Le juge d’instruction à nouveau mis en cause. Sans être grand clerc, il y a de grandes chances pour qu’une fois les jugements rendus dans les affaires Bettencourt et Strauss-Kahn, "l’homme le plus puissant de France" selon l’expression de Balzac, soit à nouveau dézingué. Ils en ont trop fait. Ils instruisent toujours à charge. Ils veulent des coupables, pour les clouer au mur de la honte des personnalités. Nicolas Sarkozy qui n’a jamais porté dans son cœur les juges d’instruction – Renaud Van Ruymbeke en sait quelque chose- ne s’est pas privé, dans le dossier Bettencourt où il sera mis en examen par le juge bordelais Jean-Michel Gentil avant de bénéficier d’un non-lieu le 7 octobre 2013, de dire tout le mal qu’il pensait de ce magistrat. Il récidivera quelque temps après lors de son placement en garde à vue dans l’affaire des écoutes du dossier libyen, où il se moquera des "deux dames" - les juges d’instruction Claire Thépaut et Patricia Simon- chargées de cette instruction pour trafic d’influence…
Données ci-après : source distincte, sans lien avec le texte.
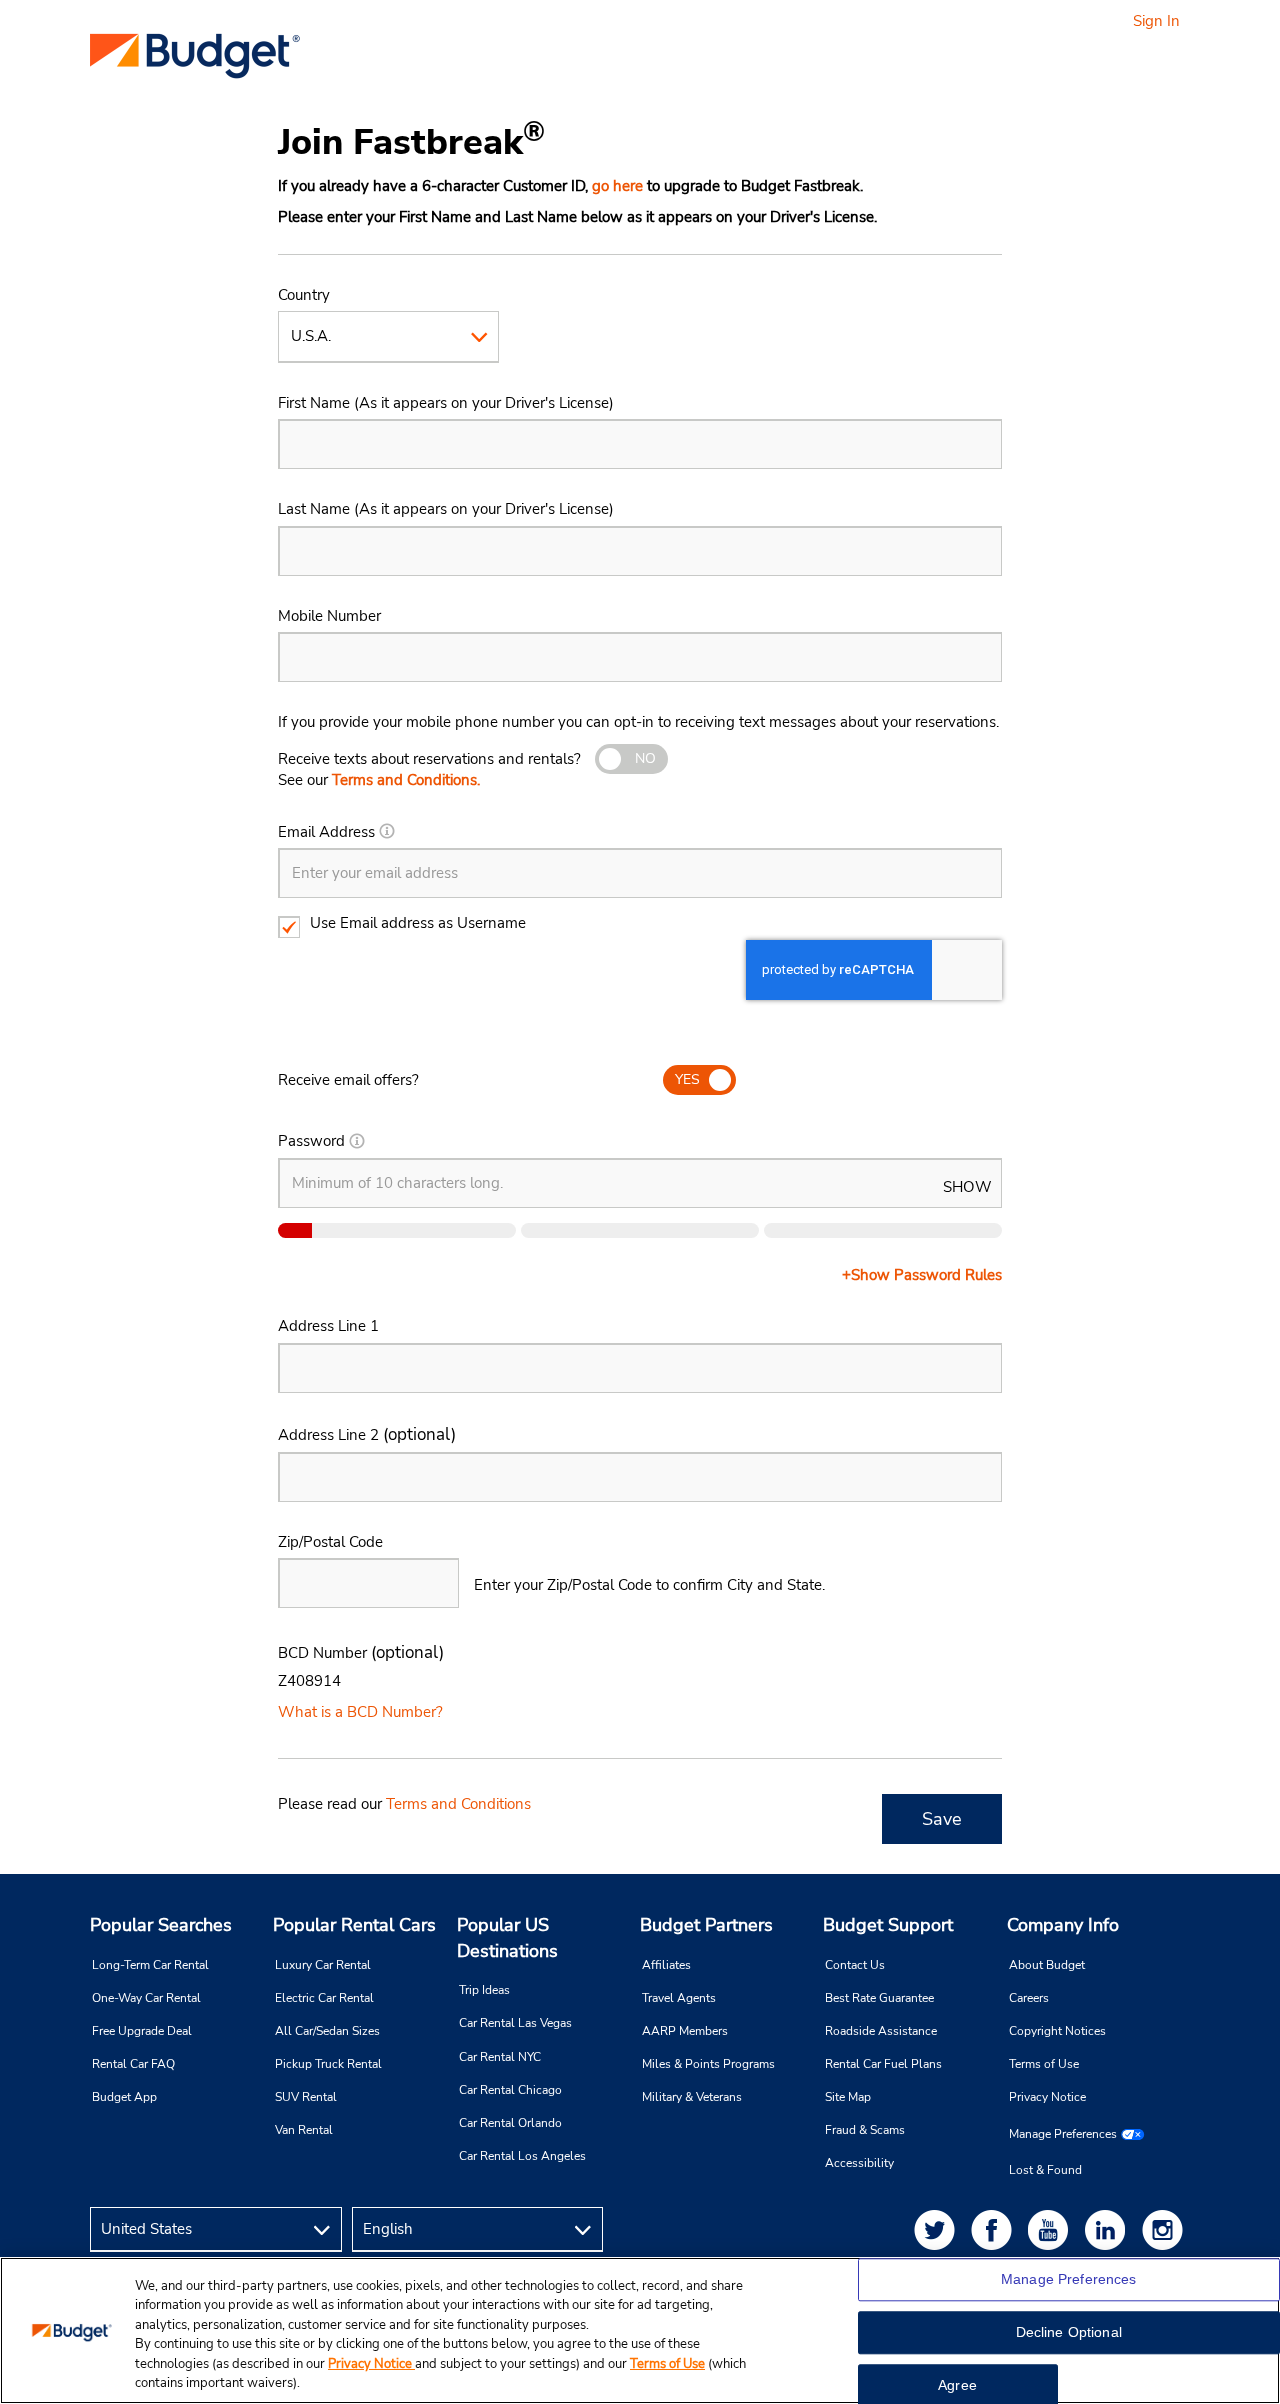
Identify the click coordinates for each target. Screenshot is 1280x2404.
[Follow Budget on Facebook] (995, 2229)
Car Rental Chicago (510, 2090)
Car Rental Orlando (510, 2123)
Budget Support (888, 1925)
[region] (640, 2330)
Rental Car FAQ (133, 2064)
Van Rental (304, 2130)
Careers (1029, 1998)
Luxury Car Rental (323, 1965)
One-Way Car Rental (146, 1998)
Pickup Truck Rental (328, 2064)
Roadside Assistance (881, 2031)
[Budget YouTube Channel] (1052, 2229)
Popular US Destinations (507, 1938)
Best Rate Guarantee (879, 1998)
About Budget (1047, 1965)
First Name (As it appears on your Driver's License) (446, 403)
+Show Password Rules (922, 1275)
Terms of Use (1044, 2064)
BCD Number (361, 1652)
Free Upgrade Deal (142, 2031)
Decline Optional (1069, 2333)
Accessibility (859, 2163)
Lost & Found (1045, 2170)
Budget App (124, 2097)
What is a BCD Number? (360, 1712)
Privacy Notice (1047, 2097)
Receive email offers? (348, 1080)
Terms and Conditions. (406, 780)
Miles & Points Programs (708, 2064)
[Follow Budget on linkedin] (1109, 2229)
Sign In (1156, 21)
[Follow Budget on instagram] (1166, 2229)
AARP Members (685, 2031)
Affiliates (666, 1965)
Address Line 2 (367, 1434)
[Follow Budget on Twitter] (938, 2229)
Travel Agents (679, 1998)
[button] (387, 832)
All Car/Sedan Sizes (327, 2031)
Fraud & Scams (865, 2130)
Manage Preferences (1063, 2134)
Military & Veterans (692, 2097)
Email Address (326, 832)
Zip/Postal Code (330, 1542)
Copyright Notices (1057, 2031)
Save (942, 1819)
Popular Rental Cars (354, 1925)
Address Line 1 (328, 1326)
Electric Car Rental (324, 1998)
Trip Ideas (484, 1990)
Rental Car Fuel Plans (883, 2064)
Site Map (848, 2097)
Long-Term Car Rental (150, 1965)
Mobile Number (329, 616)
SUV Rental (306, 2097)
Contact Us (855, 1965)
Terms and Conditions (458, 1804)
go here (617, 186)
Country (304, 295)
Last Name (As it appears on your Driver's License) (446, 509)
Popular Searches (161, 1925)
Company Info (1063, 1925)
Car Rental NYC (500, 2057)
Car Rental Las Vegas (515, 2023)
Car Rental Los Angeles (522, 2156)
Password (311, 1141)
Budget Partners (706, 1925)
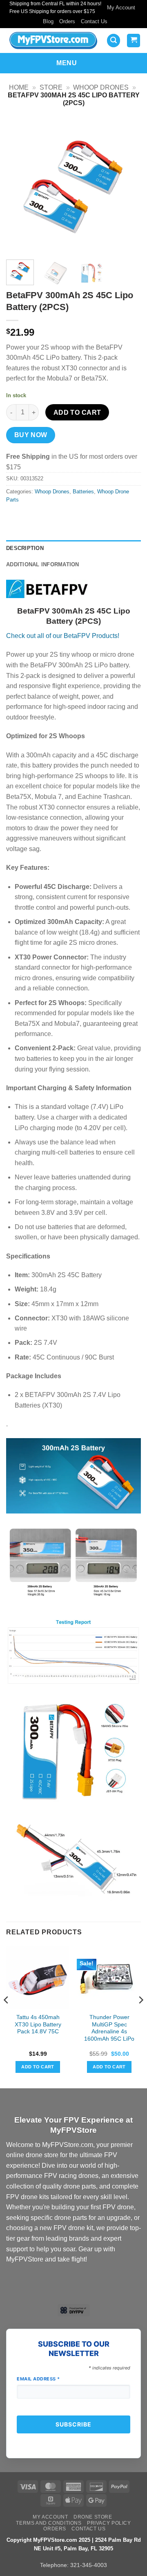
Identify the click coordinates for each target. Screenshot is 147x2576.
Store (51, 87)
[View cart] (133, 40)
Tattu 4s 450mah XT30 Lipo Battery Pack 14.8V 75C (38, 2024)
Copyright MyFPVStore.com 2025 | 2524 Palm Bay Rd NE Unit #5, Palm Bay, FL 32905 (74, 2544)
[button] (113, 40)
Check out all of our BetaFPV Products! (62, 635)
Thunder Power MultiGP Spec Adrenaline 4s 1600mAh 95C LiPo (109, 2028)
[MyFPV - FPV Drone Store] (53, 40)
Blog (48, 21)
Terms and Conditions (48, 2523)
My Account (121, 7)
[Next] (127, 186)
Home (19, 87)
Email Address (38, 2379)
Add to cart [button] (37, 2066)
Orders (67, 21)
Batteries (83, 491)
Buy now (30, 434)
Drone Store (93, 2517)
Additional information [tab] (42, 564)
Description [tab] (25, 548)
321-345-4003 (88, 2565)
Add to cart (77, 412)
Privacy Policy (109, 2523)
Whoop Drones (101, 87)
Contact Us (94, 21)
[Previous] (19, 186)
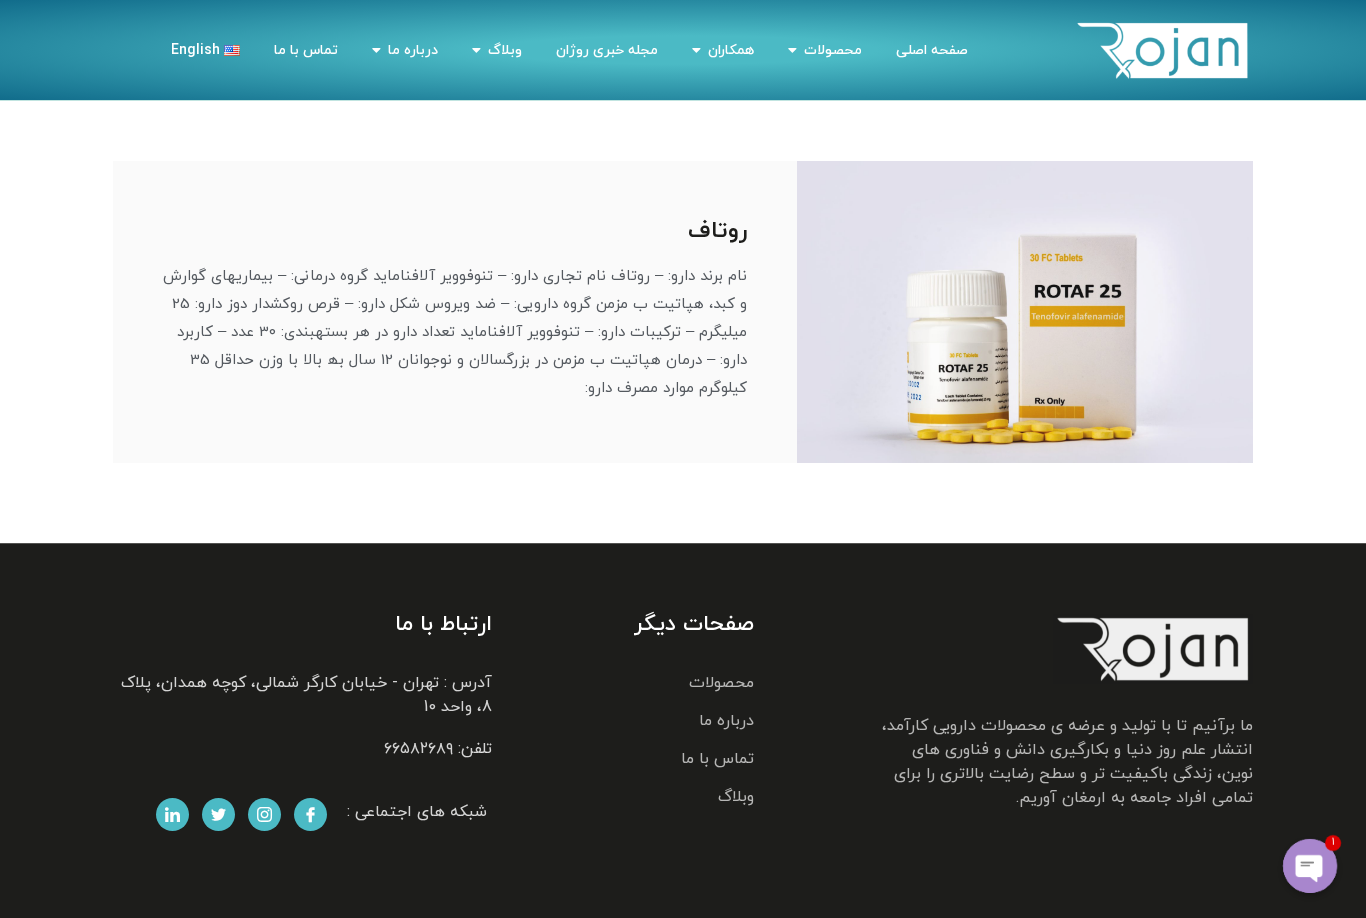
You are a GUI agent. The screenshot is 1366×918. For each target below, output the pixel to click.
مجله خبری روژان (607, 50)
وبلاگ (505, 50)
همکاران (731, 50)
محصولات (833, 50)
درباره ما (413, 50)
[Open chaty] (1310, 866)
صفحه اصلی (932, 50)
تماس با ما (306, 50)
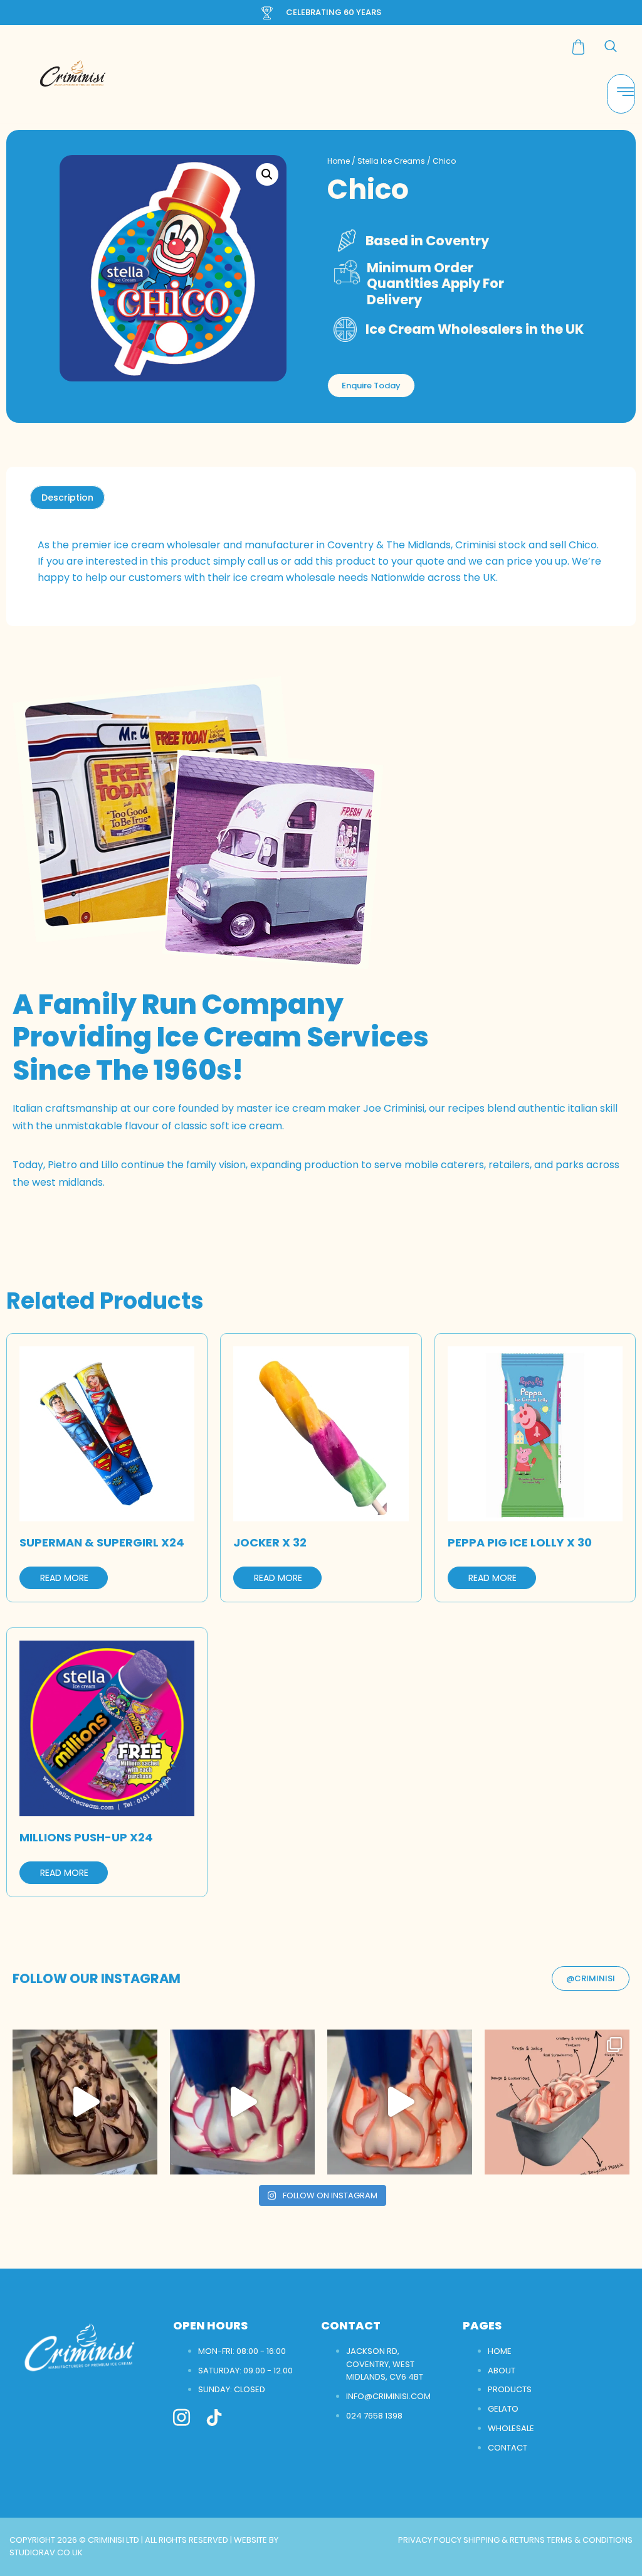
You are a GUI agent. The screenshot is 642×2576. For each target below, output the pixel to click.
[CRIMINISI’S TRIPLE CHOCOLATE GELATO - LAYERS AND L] (85, 2102)
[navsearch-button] (610, 47)
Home (338, 161)
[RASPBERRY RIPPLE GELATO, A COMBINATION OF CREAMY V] (242, 2102)
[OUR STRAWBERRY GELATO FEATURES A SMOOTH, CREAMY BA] (557, 2102)
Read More (64, 1578)
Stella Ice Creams (391, 161)
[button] (267, 174)
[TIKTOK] (214, 2417)
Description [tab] (67, 497)
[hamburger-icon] (621, 94)
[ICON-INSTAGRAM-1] (181, 2417)
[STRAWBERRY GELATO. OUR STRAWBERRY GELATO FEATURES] (399, 2102)
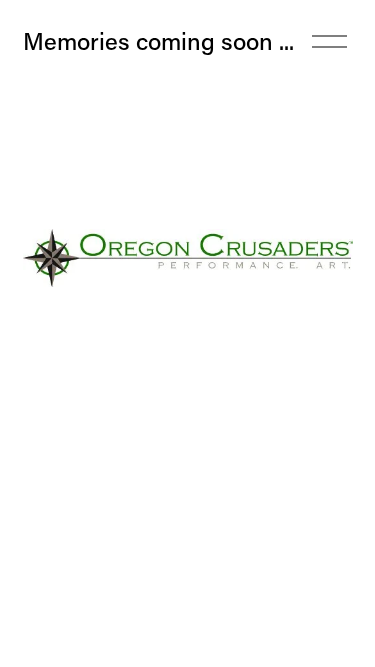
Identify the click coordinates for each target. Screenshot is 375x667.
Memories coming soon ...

L’ancien président est loin d’être le seul à penser que certains juges font des cartons. Henri Guaino, ex-conseiller de Sarkozy, député UMP des Yvelines est venu à son secours en disant haut et fort que le juge Gentil déshonorait "un homme, les institutions et la justice." Poursuivi pour ces attaques, Guaino sera relaxé. Ah ! Ces juges, que disent-ils lorsqu’un de leur mis en examen bénéficie d’un non-lieu ou est relaxé ? Rien. Jamais la moindre excuse. Voilà l’antienne qu’à coup sûr, nous entendrons… Cette même opinion oubliant que le non-lieu, la relaxe ou la condamnation font partie de notre arsenal juridique. Et qu’il est dans la logique du code de procédure pénale que procureur de la République et juge d’instruction ne partagent pas nécessairement le même avis sur une affaire. Depuis plus de 35 ans, on cherche, à défaut de le supprimer, de rogner les pouvoirs du juge d’instruction. D’ailleurs on l’a fait. Désormais, depuis la loi Guigou du 15 juillet 2000, il n’a plus le pouvoir d’incarcérer, ce rôle étant désormais dévolu au juge des libertés et de la détention, le fameux JLD. Mais on dit que le système ne fonctionne pas, le JLD ne pouvant, surtout pour des dossiers compliqués, décider en une heure ou deux, du placement en détention d’un mis en examen. De même, c’est une folie de confier une instruction à un juge inexpérimenté. Tout le monde se souvient du pauvre juge Patrice Burgaud, chargé d’instruire cette tentaculaire affaire d’Outreau qui se termina par un fiasco. Lequel déboucha en 2006, sur la création d’une commission d’enquête parlementaire présidée par André Vallini (PS) et ayant pour rapporteur Philippe Houillon (UMP). Elle fera toute une série de propositions (nomination de juges expérimentés, refonte de l’expertise, remise en cause du JLD, réforme de la garde à vue, rendre les magistrats plus responsables etc…) Autant de vœux pieux qui sont restés en grande partie lettre morte.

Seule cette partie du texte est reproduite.